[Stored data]
══════════════════════════════

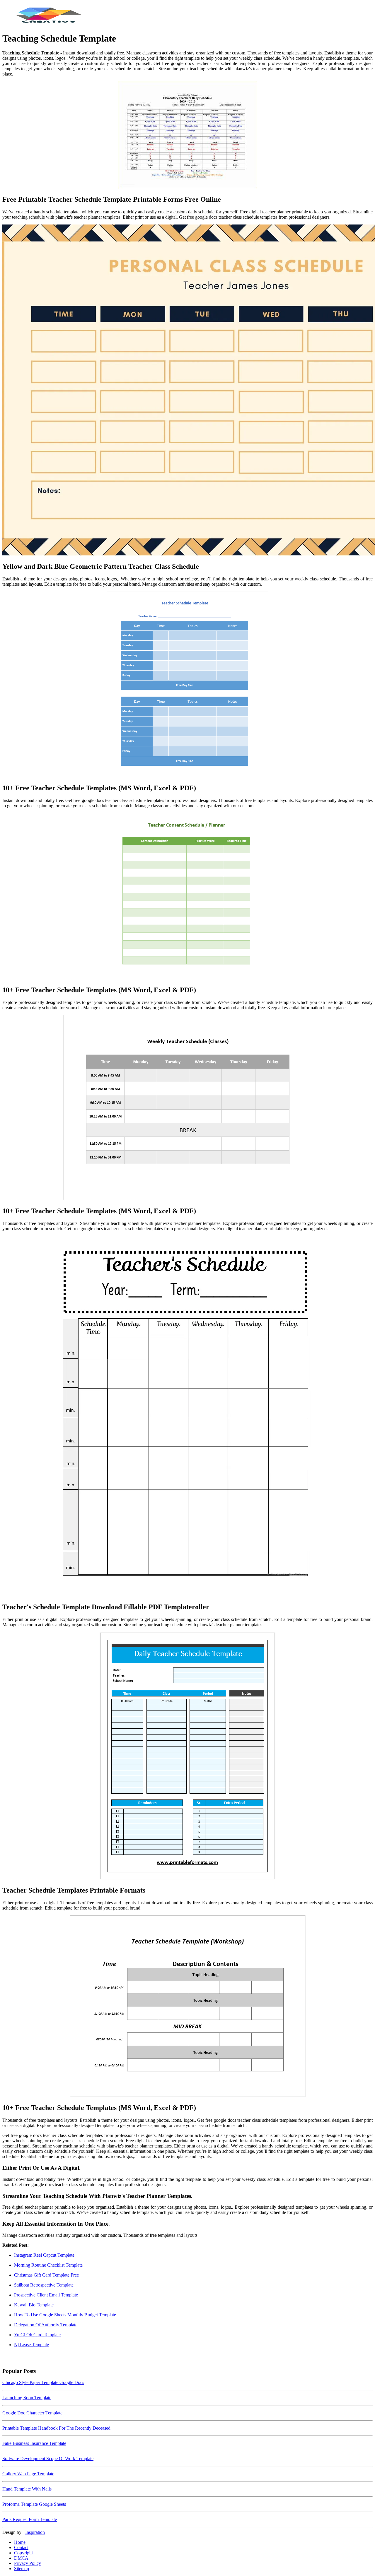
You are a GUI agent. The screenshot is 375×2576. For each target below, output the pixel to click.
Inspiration (35, 2532)
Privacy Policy (27, 2563)
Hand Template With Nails (27, 2488)
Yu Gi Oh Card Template (37, 2334)
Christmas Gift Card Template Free (46, 2274)
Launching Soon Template (26, 2397)
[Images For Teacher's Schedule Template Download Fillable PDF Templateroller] (187, 1416)
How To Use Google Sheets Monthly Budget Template (65, 2314)
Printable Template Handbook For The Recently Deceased (56, 2428)
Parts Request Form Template (29, 2519)
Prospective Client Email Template (46, 2294)
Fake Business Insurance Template (34, 2443)
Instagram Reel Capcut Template (44, 2255)
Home (19, 2542)
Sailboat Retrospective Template (44, 2284)
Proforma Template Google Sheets (34, 2504)
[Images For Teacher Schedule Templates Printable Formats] (187, 1756)
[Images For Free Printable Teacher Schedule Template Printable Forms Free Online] (187, 135)
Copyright (23, 2552)
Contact (21, 2547)
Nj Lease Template (31, 2344)
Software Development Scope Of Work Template (47, 2458)
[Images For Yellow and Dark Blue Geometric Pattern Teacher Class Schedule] (187, 390)
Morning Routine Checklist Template (48, 2265)
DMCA (21, 2558)
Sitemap (21, 2568)
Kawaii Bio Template (34, 2304)
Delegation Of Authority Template (45, 2324)
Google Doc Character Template (32, 2412)
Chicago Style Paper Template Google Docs (43, 2382)
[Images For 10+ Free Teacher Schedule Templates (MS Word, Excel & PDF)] (187, 685)
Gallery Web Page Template (28, 2473)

══════════════════════════════

WORK ITEM —
Could you please repeat the entries above exactly, with every picture left out?

EXPECTED OUTPUT —
You are a GUI agent. The screenshot is 375×2576. For each target below, output the pixel to click.
Inspiration (35, 2532)
Privacy Policy (27, 2563)
Hand Template With Nails (27, 2488)
Yu Gi Oh Card Template (37, 2334)
Christmas Gift Card Template Free (46, 2274)
Launching Soon Template (26, 2397)
[Images For Teacher's Schedule Template Download Fillable PDF Templateroller] (187, 1416)
How To Use Google Sheets Monthly Budget Template (65, 2314)
Printable Template Handbook For The Recently Deceased (56, 2428)
Parts Request Form Template (29, 2519)
Prospective Client Email Template (46, 2294)
Fake Business Insurance Template (34, 2443)
Instagram Reel Capcut Template (44, 2255)
Home (19, 2542)
Sailboat Retrospective Template (44, 2284)
Proforma Template Google Sheets (34, 2504)
[Images For Teacher Schedule Templates Printable Formats] (187, 1756)
[Images For Free Printable Teacher Schedule Template Printable Forms Free Online] (187, 135)
Copyright (23, 2552)
Contact (21, 2547)
Nj Lease Template (31, 2344)
Software Development Scope Of Work Template (47, 2458)
[Images For Yellow and Dark Blue Geometric Pattern Teacher Class Schedule] (187, 390)
Morning Routine Checklist Template (48, 2265)
DMCA (21, 2558)
Sitemap (21, 2568)
Kawaii Bio Template (34, 2304)
Delegation Of Authority Template (45, 2324)
Google Doc Character Template (32, 2412)
Chicago Style Paper Template Google Docs (43, 2382)
[Images For 10+ Free Teacher Schedule Templates (MS Word, Excel & PDF)] (187, 685)
Gallery Web Page Template (28, 2473)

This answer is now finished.